SPOT-183 Schema validation for input data #72

rabarona · 2017-06-29T21:49:20Z

This PR implements changes requested in SPOT-183 and aims to overpass issues reported on SPOT-174 and SPOT-149. It validates input dataset (reading dataframe schema) and checks if it contains the schema required for model training.

Main changes

Added schema validation based on columns required for model training.
Updated each pipeline (DNS, Flow, Proxy) so the schema is validated before performing any other activity.
Updated main activity to show error about bad schema if any.
The main application now will print what fields are not matching the expected schema.
Added unit test for schema validation.

NathanSegerlind · 2017-06-29T22:19:07Z

spot-ml/src/main/scala/org/apache/spot/dns/DNSSuspiciousConnectsAnalysis.scala

-    logger.info("Fitting probabilistic model to data")
-    val model =
-      DNSSuspiciousConnectsModel.trainModel(sparkSession, logger, config, dnsRecords)
+    if (schemaValidationResults.length > InputSchema.ResponseDefaultSize) {


this is a somewhat cryptic test condition... what is being checked here?

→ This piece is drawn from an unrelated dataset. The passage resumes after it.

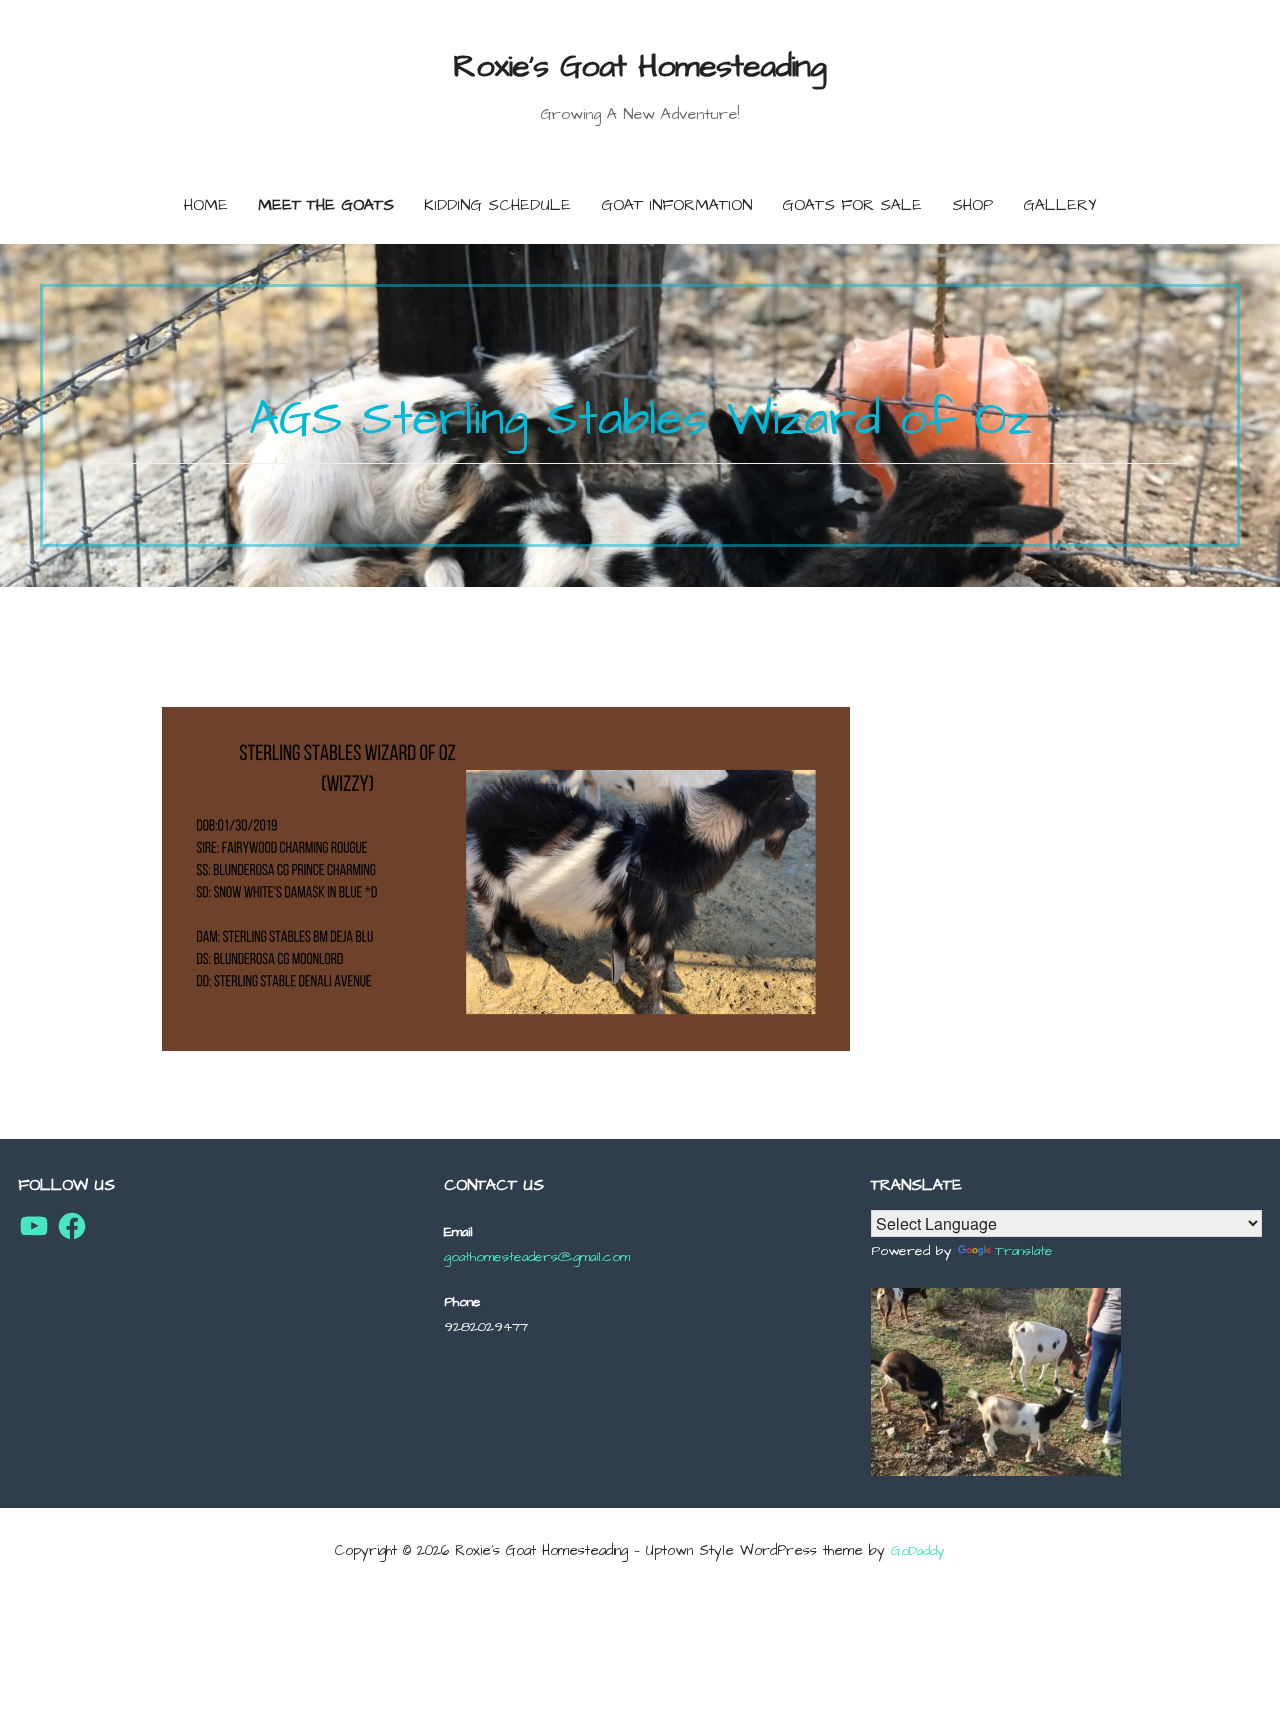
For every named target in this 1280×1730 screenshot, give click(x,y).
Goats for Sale (852, 205)
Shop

So, the validator returns a Seq of messages (String). If everything went well, there will be 1 message (initializing message) but if there are schema errors there are going to be more than one.
If is > InputSchema.ResponseDefaultSize (meaning 1) then it indicates there are some errors, if it's one then everything is good.

could we just return a binary Pass/Fail value?

Yeah, it can be, just want to have the list of columns not working. I can return a tuple or case class with Pass/Fail and a Seq of messages. What do you think?

i like the idea of a pair or case class

NathanSegerlind · 2017-06-29T22:21:01Z

spot-ml/src/main/scala/org/apache/spot/proxy/ProxySuspiciousConnectsAnalysis.scala


-    logger.info("Fitting probabilistic model to data")
-    val model = ProxySuspiciousConnectsModel.trainModel(sparkSession, logger, config, proxyRecords)
+    if (schemaValidationResults.length > InputSchema.ResponseDefaultSize) {


cryptic condition

NathanSegerlind · 2017-06-29T22:21:14Z

spot-ml/src/main/scala/org/apache/spot/netflow/FlowSuspiciousConnectsAnalysis.scala

-    logger.info("Fitting probabilistic model to data")
-    val model =
-      FlowSuspiciousConnectsModel.trainModel(sparkSession, logger, config, flowRecords)
+    if (schemaValidationResults.length > InputSchema.ResponseDefaultSize) {


cryptic condition

NathanSegerlind · 2017-06-29T22:23:38Z

spot-ml/src/main/scala/org/apache/spot/utilities/data/validation/InputSchema.scala

+    * @param expectedSchema schema expected by model training and scoring methods
+    * @return
+    */
+  def validate(inSchema: StructType, expectedSchema: StructType): Seq[String] = {


to be explicit... this test should pass if there are extra columns in the dataframe, not just the ones used by the model schema ?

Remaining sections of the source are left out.